The dataset of this work was provided by Sirius s.r.l., a partner of
important companies in the world of renewable energies. The SCADA data,
belonging to various wind farms located in southern Italy, is collected
every 10 minutes from mechanical and thermic sensors measurements. The
considered problem also includes different turbine designs, with
distinct geometrical and mechanical features.
In the process, data from SCADA systems is acquired and clustered based
on WTGs performances, relying on key performance indicators, states of
the turbines, and alarms. The best-performing time sequences are then
selected as inputs for the subsequent training phase. In an unsupervised
learning manner, several AE models are trained in a multivariate time
series reconstruction task. During this phase, the models learn a robust
latent representation of the time series key features. When used on
unseen data, the algorithm will reconstruct the provided input sequences
and the reconstruction error is then analyzed for anomaly detection.

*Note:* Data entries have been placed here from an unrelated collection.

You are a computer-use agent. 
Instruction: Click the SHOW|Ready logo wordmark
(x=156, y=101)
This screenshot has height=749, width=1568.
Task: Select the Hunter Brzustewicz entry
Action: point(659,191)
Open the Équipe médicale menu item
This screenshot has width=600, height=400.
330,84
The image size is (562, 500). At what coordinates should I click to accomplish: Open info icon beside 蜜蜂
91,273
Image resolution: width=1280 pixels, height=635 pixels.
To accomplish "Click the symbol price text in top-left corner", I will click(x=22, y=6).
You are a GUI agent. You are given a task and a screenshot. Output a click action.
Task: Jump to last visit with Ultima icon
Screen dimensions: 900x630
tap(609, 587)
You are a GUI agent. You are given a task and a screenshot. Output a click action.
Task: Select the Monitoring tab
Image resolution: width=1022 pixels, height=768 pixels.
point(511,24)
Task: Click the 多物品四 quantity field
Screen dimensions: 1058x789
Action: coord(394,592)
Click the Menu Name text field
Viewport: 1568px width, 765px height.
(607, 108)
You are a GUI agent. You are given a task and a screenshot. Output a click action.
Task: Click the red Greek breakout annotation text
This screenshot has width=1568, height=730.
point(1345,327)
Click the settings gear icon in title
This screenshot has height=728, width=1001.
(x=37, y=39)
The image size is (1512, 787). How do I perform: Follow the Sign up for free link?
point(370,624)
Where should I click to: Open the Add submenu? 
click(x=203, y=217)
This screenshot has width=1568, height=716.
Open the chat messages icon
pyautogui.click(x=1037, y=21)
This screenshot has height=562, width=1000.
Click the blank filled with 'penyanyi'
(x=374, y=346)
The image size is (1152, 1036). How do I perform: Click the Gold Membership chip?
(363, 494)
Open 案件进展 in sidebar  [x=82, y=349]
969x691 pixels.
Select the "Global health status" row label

In this study, the different autoencoder models will then be exposed to
different regularization approaches, such as dropout and de-noise
autoencoder (DAE), to evaluate the different robustness of the models
produced. The various AE architectures are then tested in a simulated
benchmark environment, in which anomalies, noises, and faulty behaviors
are injected in order to be detected. The most promising models are then
employed in a real-world test case, where previously labeled WTG
critical events must be detected. The objective of the analysis will not
only be to detect adverse events, but also to correctly identify the
measures and subsystems implicated in the anomalies.
With this study, the efficacy of data-driven AI-powered ways to acquire
evaluations on the existence and nature of anomalies has been
demonstrated. Also, the efficacy of the method permits an evaluation of
the performance of wind farms and their subsystems.